One long weekend, two long hikes, two long lunches. Not bad!

At this time last week we were headed for the Sibillini National Park, which is about three hours outside of Rome in the region called Le Marche. When I mentioned our trip to Amy she immediately asked how it was and whispered into a cuffed palm, “some people say it’s the new Tuscany!” Whether or not it’s the new hot spot for villas and vineyards I think it was gorgeous. Rolling hills plus a seaside coast are hard to beat.

View from our place

On the way we stopped in Norcia, a small town known for truffles, lentils and pork (two of which we’re very familiar with now). As the rain drizzled down, we strolled in and out of shops on main street, stopping for postcards. We’re trying to mail a postcard to Phoebe from every place she visits. An idea we got from Melissa. In the end–when she’s old enough to read–she’ll have quite a collection! There were also maps of the park and even some English books for kids. Score! Then we had lunch but not just any lunch. Since we’d be eating in at the villa that night, we splurged on a 5-course tasting menu with a glass of wine each. But we did show some restraint by splitting it “uno per due” (one for two) which was lucky because we barely managed to finish the last delicious bites between us. Phoebe was a delight, a trooper and a great sport. Since it was early, no one else was in the restaurant yet and she alternated between eating her own little meal, cruising from chair to chair and cooing at the waitress.

Then we were off.

Our villa, separate from the other units and really cute

When we arrived at the villa, we were greeted by the housekeeper who spoke only Italian and immediately picked up Phoebe to carry her around the grounds. I’m always surprised that Phoebe goes to people in these situations. I find myself, arms stretched out tentatively with a worried look on my face saying, “Oh, I don’t think she’ll…” But it’s for nothing. Phoebe just sits contentedly in their arms, being shuffled around and coo-chi-cooed to in Italian. Amy said it’s the confidence of these seasoned mamas, nonnas and zias plus Italians love babies so there’s just something comforting about it.

And the other side

She told us in Italian that the owners of the villa would arrive either that night or the next morning. We could chat, pay and whatnot at that point. When I woke up the next morning and saw a cherry red sports car in the driveway, I said to Paul, “I think there’s a Ferrari in the driveway, so I’m guessing they’re here?” But I was only half right. The owners, him a lawyer and her a plastic surgeon, had arrived. But it was a Corvette. In the land of Ferraris, a Corvette might even be cooler.

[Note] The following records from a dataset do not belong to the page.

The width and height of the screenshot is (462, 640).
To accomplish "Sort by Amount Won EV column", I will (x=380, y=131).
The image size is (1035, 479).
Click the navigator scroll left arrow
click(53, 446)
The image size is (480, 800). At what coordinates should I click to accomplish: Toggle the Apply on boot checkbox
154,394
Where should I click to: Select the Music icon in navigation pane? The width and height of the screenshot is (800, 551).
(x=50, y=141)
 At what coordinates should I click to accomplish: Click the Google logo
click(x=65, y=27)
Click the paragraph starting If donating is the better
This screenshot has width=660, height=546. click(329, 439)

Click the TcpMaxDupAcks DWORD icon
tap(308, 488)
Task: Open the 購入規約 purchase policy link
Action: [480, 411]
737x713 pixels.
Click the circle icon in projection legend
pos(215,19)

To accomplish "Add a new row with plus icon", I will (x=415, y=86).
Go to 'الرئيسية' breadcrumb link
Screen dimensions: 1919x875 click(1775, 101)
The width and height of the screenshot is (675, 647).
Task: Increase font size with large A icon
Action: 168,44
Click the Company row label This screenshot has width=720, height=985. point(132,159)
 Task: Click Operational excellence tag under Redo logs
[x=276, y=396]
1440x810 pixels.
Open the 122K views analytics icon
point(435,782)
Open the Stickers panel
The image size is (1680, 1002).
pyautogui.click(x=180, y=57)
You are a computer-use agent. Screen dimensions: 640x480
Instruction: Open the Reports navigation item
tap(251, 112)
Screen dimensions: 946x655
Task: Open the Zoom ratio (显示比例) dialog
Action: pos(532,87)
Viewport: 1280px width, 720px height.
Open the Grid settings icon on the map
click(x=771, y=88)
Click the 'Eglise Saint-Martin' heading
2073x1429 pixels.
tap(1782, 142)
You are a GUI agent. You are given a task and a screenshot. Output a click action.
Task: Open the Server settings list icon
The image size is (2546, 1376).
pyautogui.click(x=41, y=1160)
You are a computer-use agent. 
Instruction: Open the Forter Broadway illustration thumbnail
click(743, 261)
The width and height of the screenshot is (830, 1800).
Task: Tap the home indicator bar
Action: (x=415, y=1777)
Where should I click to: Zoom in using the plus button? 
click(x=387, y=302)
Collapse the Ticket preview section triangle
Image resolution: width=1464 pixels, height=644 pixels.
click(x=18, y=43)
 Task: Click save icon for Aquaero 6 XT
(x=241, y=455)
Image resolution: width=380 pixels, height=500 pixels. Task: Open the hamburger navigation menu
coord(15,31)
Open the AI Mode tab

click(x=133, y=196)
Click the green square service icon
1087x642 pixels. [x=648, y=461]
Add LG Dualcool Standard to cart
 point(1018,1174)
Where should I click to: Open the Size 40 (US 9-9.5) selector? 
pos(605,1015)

They live in Bologna where they both practice. This villa is a “labor of love”, they explained. In 2006 they bought the place as a dilapidated wreck and proceeded to restore it, beam by beam, tile by tile…adding flat screen TVs and jacuzzi tubs here and there. It’s a lovely set up with 8 apartments in three different buildings, surrounding a courtyard, pool and enormous outdoor fire pit. If you’ve ever thought of a compound in the country, you should do this. And then invite us.